_Passage shown:_
● ● ● ●

LIVESTOCK, NUTRITION & FOOD INDUSTRY |
— CDC deploys team to Washington state after suspected human avian flu cases. The CDC is sending a team to Washington state following reports of four suspected human infections of highly pathogenic avian influenza (HPAI) among workers involved in poultry depopulation. If confirmed, Washington would become the sixth state with human HPAI cases, adding to the 27 cases previously reported. California and Washington are vaccinating farm workers to reduce the risks of both HPAI and seasonal flu. The CDC noted inconsistent use of protective gear at the affected site, where over 800,000 birds were culled. While the public health risk remains low, exposure to infected animals increases the chance of contracting HPAI.
— USDA expands D-SNAP to more counties in Georgia and Florida after hurricanes. USDA expanded the availability of the Disaster Supplemental Nutrition Assistance Program (D-SNAP) to additional counties in Georgia and Florida in response to the impacts of Hurricanes Helene and Milton.
Georgia expansion. USDA has added five more counties in Georgia to the list of areas eligible for D-SNAP benefits. The newly added counties are Dodge, McIntosh, Taliaferro, Thomas and Warren. This expansion brings the total number of eligible areas in Georgia to 112 counties and one Tribe. The D-SNAP program in Georgia will be implemented in four phases, with specific application dates for different groups of counties.

● ● ● ●

_Apply what you read:_
**a.** From the livestock and food industry briefing, set down the passage starting at "LIVESTOCK, NUTRITION &" and ending at "of contracting HPAI.", word for word.
**b.** Extend the livestock and food industry briefing by writing what would come after its last sentence.

_Data segment:_
● ● ● ●

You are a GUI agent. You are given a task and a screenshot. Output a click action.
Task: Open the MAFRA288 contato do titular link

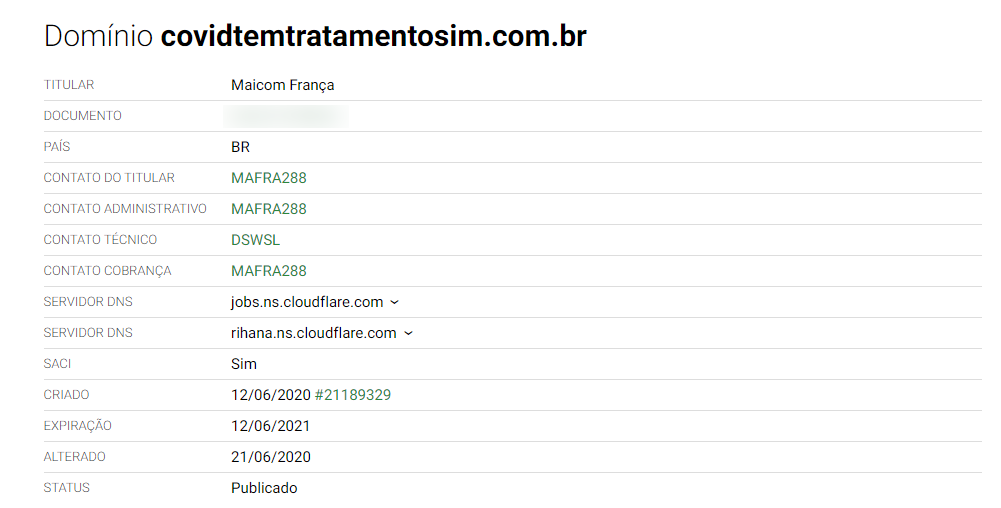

● ● ● ●

_Expected responses:_
**a.**
LIVESTOCK, NUTRITION & FOOD INDUSTRY |
— CDC deploys team to Washington state after suspected human avian flu cases. The CDC is sending a team to Washington state following reports of four suspected human infections of highly pathogenic avian influenza (HPAI) among workers involved in poultry depopulation. If confirmed, Washington would become the sixth state with human HPAI cases, adding to the 27 cases previously reported. California and Washington are vaccinating farm workers to reduce the risks of both HPAI and seasonal flu. The CDC noted inconsistent use of protective gear at the affected site, where over 800,000 birds were culled. While the public health risk remains low, exposure to infected animals increases the chance of contracting HPAI.

**b.**
In Florida, approximately 407,733 households across 24 counties are estimated to be eligible for D-SNAP relief. The state will operate its D-SNAP application process in three phases, though specific dates were not provided in the search results.
D-SNAP is designed to provide food assistance to low-income households that suffer food loss or damage resulting from a natural disaster. Key points about the program include:
Eligibility: Households must live in an identified disaster area, have been affected by the disaster, and meet certain D-SNAP eligibility criteria.
Benefit amount: Eligible households receive one month of benefits equal to the maximum monthly amount for a SNAP household of their size.
Usage: Benefits can be used to purchase groceries at SNAP-authorized stores or from select retailers online.
USDA is also providing various forms of support to the affected areas:
• Supplemental benefits: Current SNAP households in identified counties will automatically receive supplemental benefits to bring their allotment up to the maximum amount for their household size.
• On-ground support: USDA has deployed 165 first responders and support staff to work with FEMA in clearing debris and providing recovery resources.
• Program flexibilities: The department has issued flexibilities and waivers across its farm service, nutrition, and community support programs.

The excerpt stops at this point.